:: Extracted data ::

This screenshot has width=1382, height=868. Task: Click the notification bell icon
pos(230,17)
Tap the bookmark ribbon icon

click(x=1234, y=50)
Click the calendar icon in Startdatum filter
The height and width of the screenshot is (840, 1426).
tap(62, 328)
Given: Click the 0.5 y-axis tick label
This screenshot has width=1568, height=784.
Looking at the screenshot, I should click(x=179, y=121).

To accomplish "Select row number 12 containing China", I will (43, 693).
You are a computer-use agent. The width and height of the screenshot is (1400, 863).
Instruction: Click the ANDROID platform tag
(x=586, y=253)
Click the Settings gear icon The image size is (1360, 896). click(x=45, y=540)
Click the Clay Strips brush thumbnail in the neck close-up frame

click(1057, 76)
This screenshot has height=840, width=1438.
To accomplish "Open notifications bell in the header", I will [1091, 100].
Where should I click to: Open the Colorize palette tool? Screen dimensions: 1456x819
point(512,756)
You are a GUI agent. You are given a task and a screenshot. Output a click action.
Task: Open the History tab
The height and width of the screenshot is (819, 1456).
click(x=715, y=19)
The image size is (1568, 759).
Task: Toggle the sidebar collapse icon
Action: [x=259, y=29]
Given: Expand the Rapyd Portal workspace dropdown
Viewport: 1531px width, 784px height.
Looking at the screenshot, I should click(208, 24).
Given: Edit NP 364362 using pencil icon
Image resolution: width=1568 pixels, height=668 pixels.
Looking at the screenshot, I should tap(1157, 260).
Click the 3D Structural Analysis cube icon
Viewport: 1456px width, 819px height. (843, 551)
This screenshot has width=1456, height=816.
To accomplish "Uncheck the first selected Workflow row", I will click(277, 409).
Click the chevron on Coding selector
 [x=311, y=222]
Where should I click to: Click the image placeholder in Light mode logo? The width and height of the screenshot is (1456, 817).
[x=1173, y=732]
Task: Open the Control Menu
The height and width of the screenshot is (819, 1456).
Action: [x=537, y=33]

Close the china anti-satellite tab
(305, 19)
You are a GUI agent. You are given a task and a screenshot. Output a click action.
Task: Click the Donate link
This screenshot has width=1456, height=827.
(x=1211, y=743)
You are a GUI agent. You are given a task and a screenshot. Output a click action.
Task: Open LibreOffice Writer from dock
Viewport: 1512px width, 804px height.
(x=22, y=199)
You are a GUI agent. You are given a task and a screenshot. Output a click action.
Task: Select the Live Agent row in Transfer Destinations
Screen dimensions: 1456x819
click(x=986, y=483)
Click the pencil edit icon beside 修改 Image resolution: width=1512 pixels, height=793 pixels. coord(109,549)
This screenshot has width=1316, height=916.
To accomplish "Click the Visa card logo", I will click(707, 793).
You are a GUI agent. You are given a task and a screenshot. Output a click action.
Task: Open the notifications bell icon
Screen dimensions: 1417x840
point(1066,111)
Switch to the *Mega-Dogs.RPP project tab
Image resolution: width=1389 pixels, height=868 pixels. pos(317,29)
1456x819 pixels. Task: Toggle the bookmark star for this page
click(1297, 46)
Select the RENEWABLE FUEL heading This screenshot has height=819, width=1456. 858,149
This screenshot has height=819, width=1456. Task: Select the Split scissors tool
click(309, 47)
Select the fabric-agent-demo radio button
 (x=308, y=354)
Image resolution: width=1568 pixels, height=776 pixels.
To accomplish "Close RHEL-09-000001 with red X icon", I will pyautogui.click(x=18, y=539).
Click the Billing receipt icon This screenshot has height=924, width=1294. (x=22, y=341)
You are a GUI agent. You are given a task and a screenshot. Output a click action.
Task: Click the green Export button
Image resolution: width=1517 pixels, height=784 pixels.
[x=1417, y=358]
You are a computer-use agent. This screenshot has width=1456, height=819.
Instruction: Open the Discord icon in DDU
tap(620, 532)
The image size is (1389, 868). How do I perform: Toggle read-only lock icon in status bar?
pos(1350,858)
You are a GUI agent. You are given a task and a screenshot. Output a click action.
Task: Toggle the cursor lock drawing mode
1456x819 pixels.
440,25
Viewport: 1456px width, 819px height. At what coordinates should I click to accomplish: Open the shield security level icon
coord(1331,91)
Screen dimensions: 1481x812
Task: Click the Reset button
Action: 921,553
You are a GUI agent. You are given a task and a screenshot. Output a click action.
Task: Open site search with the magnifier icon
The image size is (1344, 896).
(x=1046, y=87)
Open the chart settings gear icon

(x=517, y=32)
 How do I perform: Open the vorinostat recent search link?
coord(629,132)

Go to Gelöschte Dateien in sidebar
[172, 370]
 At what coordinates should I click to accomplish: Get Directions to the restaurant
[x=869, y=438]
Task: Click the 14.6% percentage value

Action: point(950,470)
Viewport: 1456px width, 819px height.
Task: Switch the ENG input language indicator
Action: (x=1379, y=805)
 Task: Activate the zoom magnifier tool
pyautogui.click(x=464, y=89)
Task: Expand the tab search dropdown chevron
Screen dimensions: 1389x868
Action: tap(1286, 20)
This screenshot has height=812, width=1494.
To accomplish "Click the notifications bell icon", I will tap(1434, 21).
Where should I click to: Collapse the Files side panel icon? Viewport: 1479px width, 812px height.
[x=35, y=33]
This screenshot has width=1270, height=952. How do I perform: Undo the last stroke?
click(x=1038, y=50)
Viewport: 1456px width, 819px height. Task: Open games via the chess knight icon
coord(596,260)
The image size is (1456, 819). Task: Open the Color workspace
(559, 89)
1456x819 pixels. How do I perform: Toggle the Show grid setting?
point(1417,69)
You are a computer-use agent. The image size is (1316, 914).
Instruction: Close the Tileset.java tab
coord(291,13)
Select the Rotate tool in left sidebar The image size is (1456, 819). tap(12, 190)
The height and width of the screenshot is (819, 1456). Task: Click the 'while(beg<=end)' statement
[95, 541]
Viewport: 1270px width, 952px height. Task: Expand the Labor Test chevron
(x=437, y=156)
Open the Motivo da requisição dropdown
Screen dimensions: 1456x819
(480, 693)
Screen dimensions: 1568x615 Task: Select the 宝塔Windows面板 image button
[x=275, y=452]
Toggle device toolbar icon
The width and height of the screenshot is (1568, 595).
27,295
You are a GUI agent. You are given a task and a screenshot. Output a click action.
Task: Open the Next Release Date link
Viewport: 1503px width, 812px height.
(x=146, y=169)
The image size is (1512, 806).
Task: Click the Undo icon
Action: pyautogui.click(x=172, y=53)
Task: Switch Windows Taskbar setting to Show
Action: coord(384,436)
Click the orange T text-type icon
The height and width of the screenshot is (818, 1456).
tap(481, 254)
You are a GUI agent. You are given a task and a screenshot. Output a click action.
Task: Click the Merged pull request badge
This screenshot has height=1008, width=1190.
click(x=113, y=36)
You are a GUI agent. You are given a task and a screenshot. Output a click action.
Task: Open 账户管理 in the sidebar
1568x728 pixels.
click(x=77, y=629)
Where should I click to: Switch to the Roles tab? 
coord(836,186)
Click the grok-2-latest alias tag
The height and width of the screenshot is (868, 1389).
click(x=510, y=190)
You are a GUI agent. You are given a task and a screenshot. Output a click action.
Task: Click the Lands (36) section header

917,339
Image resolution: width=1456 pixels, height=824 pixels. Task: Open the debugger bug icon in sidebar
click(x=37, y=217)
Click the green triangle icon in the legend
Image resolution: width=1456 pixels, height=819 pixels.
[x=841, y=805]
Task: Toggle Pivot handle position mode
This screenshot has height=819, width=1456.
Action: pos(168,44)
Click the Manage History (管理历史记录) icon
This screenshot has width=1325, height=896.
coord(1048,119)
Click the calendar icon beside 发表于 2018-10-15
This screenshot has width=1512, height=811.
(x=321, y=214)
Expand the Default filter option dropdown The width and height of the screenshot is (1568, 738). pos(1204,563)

:::

§ **Task to complete**: Your reply should be all of the data, returned exactly.

§ **Task result**:
This screenshot has width=1382, height=868. Task: Click the notification bell icon
pos(230,17)
Tap the bookmark ribbon icon

click(x=1234, y=50)
Click the calendar icon in Startdatum filter
The height and width of the screenshot is (840, 1426).
tap(62, 328)
Given: Click the 0.5 y-axis tick label
This screenshot has width=1568, height=784.
Looking at the screenshot, I should click(x=179, y=121).

To accomplish "Select row number 12 containing China", I will (43, 693).
You are a computer-use agent. The width and height of the screenshot is (1400, 863).
Instruction: Click the ANDROID platform tag
(x=586, y=253)
Click the Settings gear icon The image size is (1360, 896). click(x=45, y=540)
Click the Clay Strips brush thumbnail in the neck close-up frame

click(1057, 76)
This screenshot has height=840, width=1438.
To accomplish "Open notifications bell in the header", I will [1091, 100].
Where should I click to: Open the Colorize palette tool? Screen dimensions: 1456x819
point(512,756)
You are a GUI agent. You are given a task and a screenshot. Output a click action.
Task: Open the History tab
The height and width of the screenshot is (819, 1456).
click(x=715, y=19)
The image size is (1568, 759).
Task: Toggle the sidebar collapse icon
Action: [x=259, y=29]
Given: Expand the Rapyd Portal workspace dropdown
Viewport: 1531px width, 784px height.
Looking at the screenshot, I should click(208, 24).
Given: Edit NP 364362 using pencil icon
Image resolution: width=1568 pixels, height=668 pixels.
Looking at the screenshot, I should tap(1157, 260).
Click the 3D Structural Analysis cube icon
Viewport: 1456px width, 819px height. (843, 551)
This screenshot has width=1456, height=816.
To accomplish "Uncheck the first selected Workflow row", I will click(277, 409).
Click the chevron on Coding selector
 [x=311, y=222]
Where should I click to: Click the image placeholder in Light mode logo? The width and height of the screenshot is (1456, 817).
[x=1173, y=732]
Task: Open the Control Menu
The height and width of the screenshot is (819, 1456).
Action: [x=537, y=33]

Close the china anti-satellite tab
(305, 19)
You are a GUI agent. You are given a task and a screenshot. Output a click action.
Task: Click the Donate link
This screenshot has width=1456, height=827.
(x=1211, y=743)
You are a GUI agent. You are given a task and a screenshot. Output a click action.
Task: Open LibreOffice Writer from dock
Viewport: 1512px width, 804px height.
(x=22, y=199)
You are a GUI agent. You are given a task and a screenshot. Output a click action.
Task: Select the Live Agent row in Transfer Destinations
Screen dimensions: 1456x819
click(x=986, y=483)
Click the pencil edit icon beside 修改 Image resolution: width=1512 pixels, height=793 pixels. coord(109,549)
This screenshot has width=1316, height=916.
To accomplish "Click the Visa card logo", I will click(707, 793).
You are a GUI agent. You are given a task and a screenshot. Output a click action.
Task: Open the notifications bell icon
Screen dimensions: 1417x840
point(1066,111)
Switch to the *Mega-Dogs.RPP project tab
Image resolution: width=1389 pixels, height=868 pixels. pos(317,29)
1456x819 pixels. Task: Toggle the bookmark star for this page
click(1297, 46)
Select the RENEWABLE FUEL heading This screenshot has height=819, width=1456. 858,149
This screenshot has height=819, width=1456. Task: Select the Split scissors tool
click(309, 47)
Select the fabric-agent-demo radio button
 (x=308, y=354)
Image resolution: width=1568 pixels, height=776 pixels.
To accomplish "Close RHEL-09-000001 with red X icon", I will pyautogui.click(x=18, y=539).
Click the Billing receipt icon This screenshot has height=924, width=1294. (x=22, y=341)
You are a GUI agent. You are given a task and a screenshot. Output a click action.
Task: Click the green Export button
Image resolution: width=1517 pixels, height=784 pixels.
[x=1417, y=358]
You are a computer-use agent. This screenshot has width=1456, height=819.
Instruction: Open the Discord icon in DDU
tap(620, 532)
The image size is (1389, 868). How do I perform: Toggle read-only lock icon in status bar?
pos(1350,858)
You are a GUI agent. You are given a task and a screenshot. Output a click action.
Task: Toggle the cursor lock drawing mode
1456x819 pixels.
440,25
Viewport: 1456px width, 819px height. At what coordinates should I click to accomplish: Open the shield security level icon
coord(1331,91)
Screen dimensions: 1481x812
Task: Click the Reset button
Action: 921,553
You are a GUI agent. You are given a task and a screenshot. Output a click action.
Task: Open site search with the magnifier icon
The image size is (1344, 896).
(x=1046, y=87)
Open the chart settings gear icon

(x=517, y=32)
 How do I perform: Open the vorinostat recent search link?
coord(629,132)

Go to Gelöschte Dateien in sidebar
[172, 370]
 At what coordinates should I click to accomplish: Get Directions to the restaurant
[x=869, y=438]
Task: Click the 14.6% percentage value

Action: point(950,470)
Viewport: 1456px width, 819px height.
Task: Switch the ENG input language indicator
Action: (x=1379, y=805)
 Task: Activate the zoom magnifier tool
pyautogui.click(x=464, y=89)
Task: Expand the tab search dropdown chevron
Screen dimensions: 1389x868
Action: tap(1286, 20)
This screenshot has height=812, width=1494.
To accomplish "Click the notifications bell icon", I will tap(1434, 21).
Where should I click to: Collapse the Files side panel icon? Viewport: 1479px width, 812px height.
[x=35, y=33]
This screenshot has width=1270, height=952. How do I perform: Undo the last stroke?
click(x=1038, y=50)
Viewport: 1456px width, 819px height. Task: Open games via the chess knight icon
coord(596,260)
The image size is (1456, 819). Task: Open the Color workspace
(559, 89)
1456x819 pixels. How do I perform: Toggle the Show grid setting?
point(1417,69)
You are a computer-use agent. The image size is (1316, 914).
Instruction: Close the Tileset.java tab
coord(291,13)
Select the Rotate tool in left sidebar The image size is (1456, 819). tap(12, 190)
The height and width of the screenshot is (819, 1456). Task: Click the 'while(beg<=end)' statement
[95, 541]
Viewport: 1270px width, 952px height. Task: Expand the Labor Test chevron
(x=437, y=156)
Open the Motivo da requisição dropdown
Screen dimensions: 1456x819
(480, 693)
Screen dimensions: 1568x615 Task: Select the 宝塔Windows面板 image button
[x=275, y=452]
Toggle device toolbar icon
The width and height of the screenshot is (1568, 595).
27,295
You are a GUI agent. You are given a task and a screenshot. Output a click action.
Task: Open the Next Release Date link
Viewport: 1503px width, 812px height.
(x=146, y=169)
The image size is (1512, 806).
Task: Click the Undo icon
Action: pyautogui.click(x=172, y=53)
Task: Switch Windows Taskbar setting to Show
Action: coord(384,436)
Click the orange T text-type icon
The height and width of the screenshot is (818, 1456).
tap(481, 254)
You are a GUI agent. You are given a task and a screenshot. Output a click action.
Task: Click the Merged pull request badge
This screenshot has height=1008, width=1190.
click(x=113, y=36)
You are a GUI agent. You are given a task and a screenshot. Output a click action.
Task: Open 账户管理 in the sidebar
1568x728 pixels.
click(x=77, y=629)
Where should I click to: Switch to the Roles tab? 
coord(836,186)
Click the grok-2-latest alias tag
The height and width of the screenshot is (868, 1389).
click(x=510, y=190)
You are a GUI agent. You are given a task and a screenshot. Output a click action.
Task: Click the Lands (36) section header

917,339
Image resolution: width=1456 pixels, height=824 pixels. Task: Open the debugger bug icon in sidebar
click(x=37, y=217)
Click the green triangle icon in the legend
Image resolution: width=1456 pixels, height=819 pixels.
[x=841, y=805]
Task: Toggle Pivot handle position mode
This screenshot has height=819, width=1456.
Action: pos(168,44)
Click the Manage History (管理历史记录) icon
This screenshot has width=1325, height=896.
coord(1048,119)
Click the calendar icon beside 发表于 2018-10-15
This screenshot has width=1512, height=811.
(x=321, y=214)
Expand the Default filter option dropdown The width and height of the screenshot is (1568, 738). pos(1204,563)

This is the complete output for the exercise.